#### Quoted text
- Mark in March 1977

Commissioner of Police of the Metropolis
- In office 17 April 1972 – 13 March 1977
- Monarch: Elizabeth II
- Prime Minister: Edward Heath Harold Wilson James Callaghan
- Preceded by: Sir John Waldron
- Succeeded by: Sir David McNee

Personal details
- Born: 13 March 1917 Chorlton-cum-Hardy, Manchester, England
- Died: 30 September 2010 (aged 93)
- Profession: Police officer
- Allegiance: United Kingdom
- Branch: British Army
- Service years: 1942–1947
- Rank: Major
- Unit: 108th Regiment (Lancashire Fusiliers), GHQ Liaison Regiment of the Manchester Regiment
- Awards: see: Honours section

= Robert Mark =

British police commissioner (1917–2010)

Sir Robert Mark (13 March 1917 – 30 September 2010) was a senior British police officer who served as Chief Constable of Leicester City Police, and later as Commissioner of the Metropolitan Police from 1972 to 1977.

Mark was the first Metropolitan Commissioner to have risen through all the ranks from the lowest to the highest (a route followed by all subsequent Commissioners), although a few predecessors had served as Constables prior to fast-track promotion.

==Early life==
Mark was born in Chorlton-cum-Hardy, a suburb of Manchester, the youngest of five children of a prosperous mantle manufacturer originally from Yorkshire. He was educated at William Hulme's Grammar School, where he was undistinguished academically, but became captain of rugby and head prefect.
########
What to work on: In the biographical text on Robert Mark, who preceded him as Commissioner of Police of the Metropolis?
#### Data section
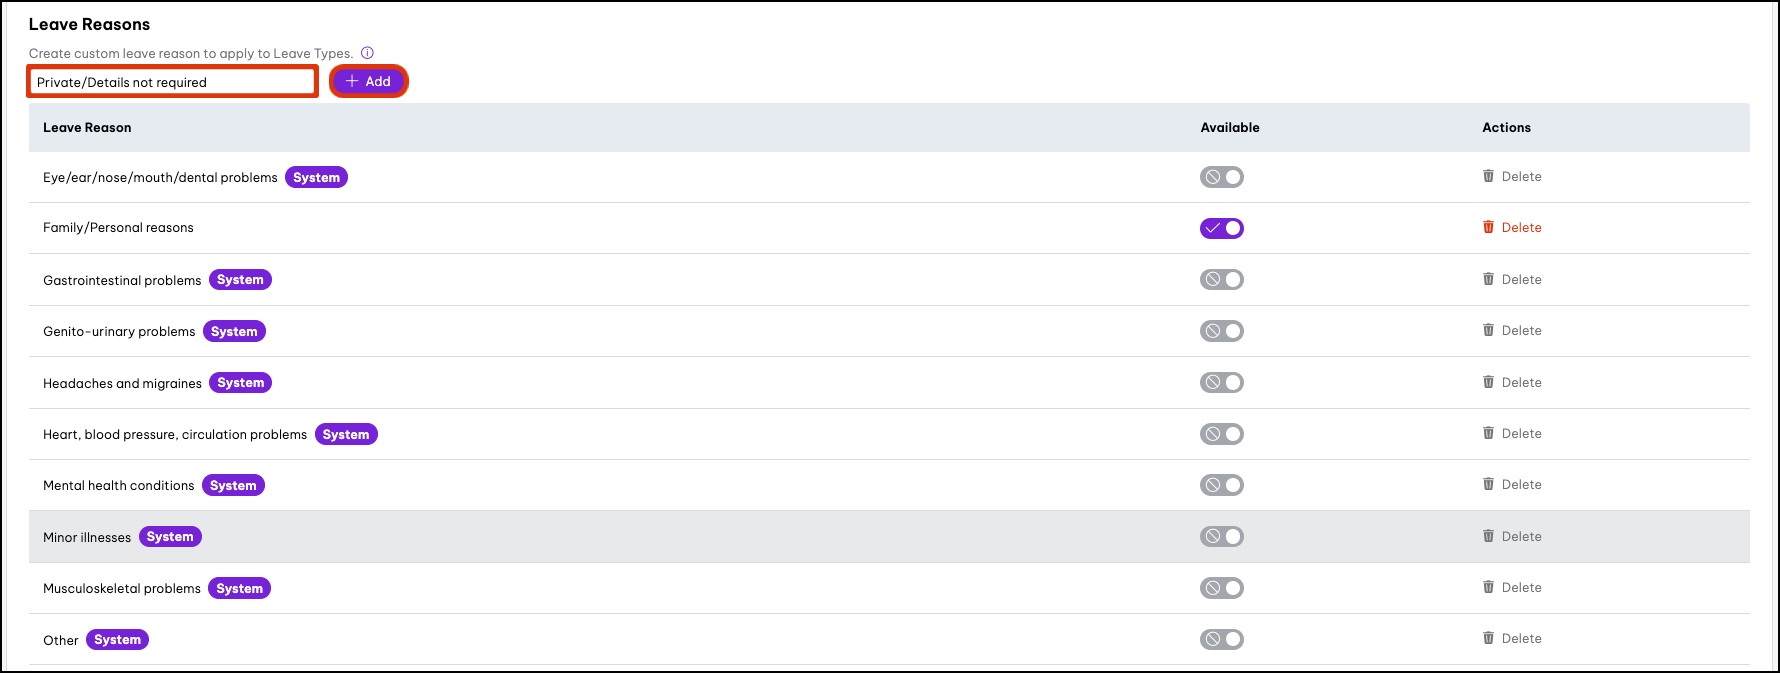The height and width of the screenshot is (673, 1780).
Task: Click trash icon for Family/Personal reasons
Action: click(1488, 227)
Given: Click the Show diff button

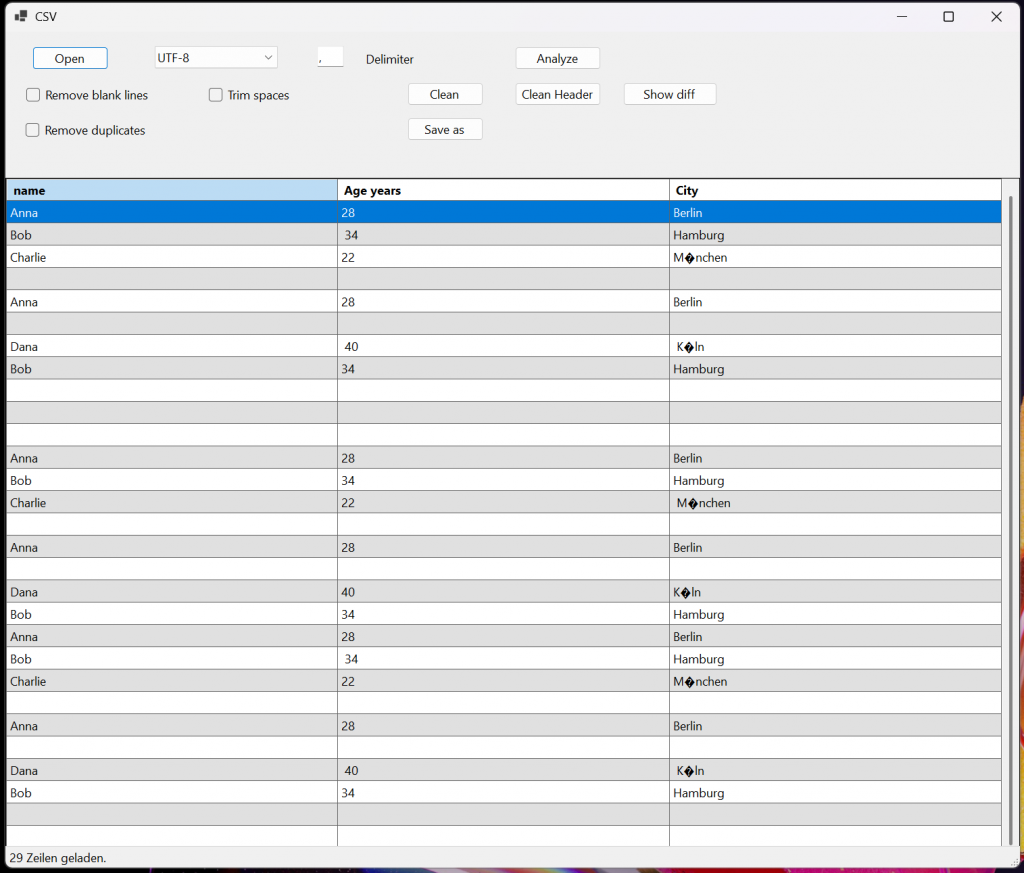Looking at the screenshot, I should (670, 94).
########
#### Data section
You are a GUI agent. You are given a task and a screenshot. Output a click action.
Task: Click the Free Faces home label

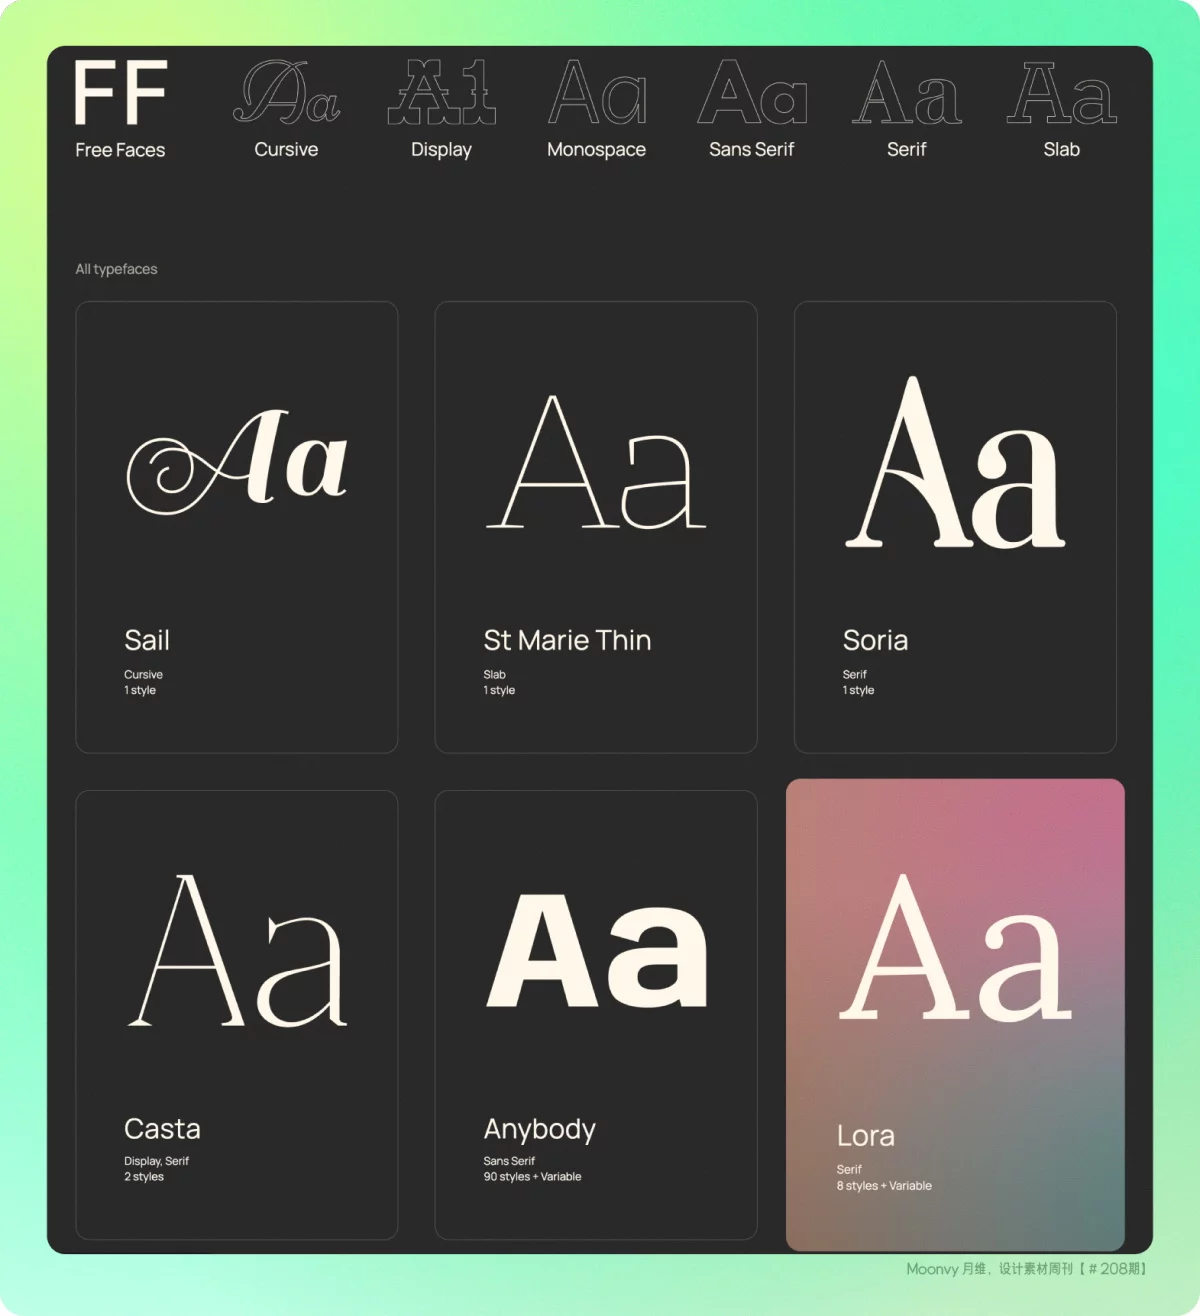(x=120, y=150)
########
Result: Sir John Waldron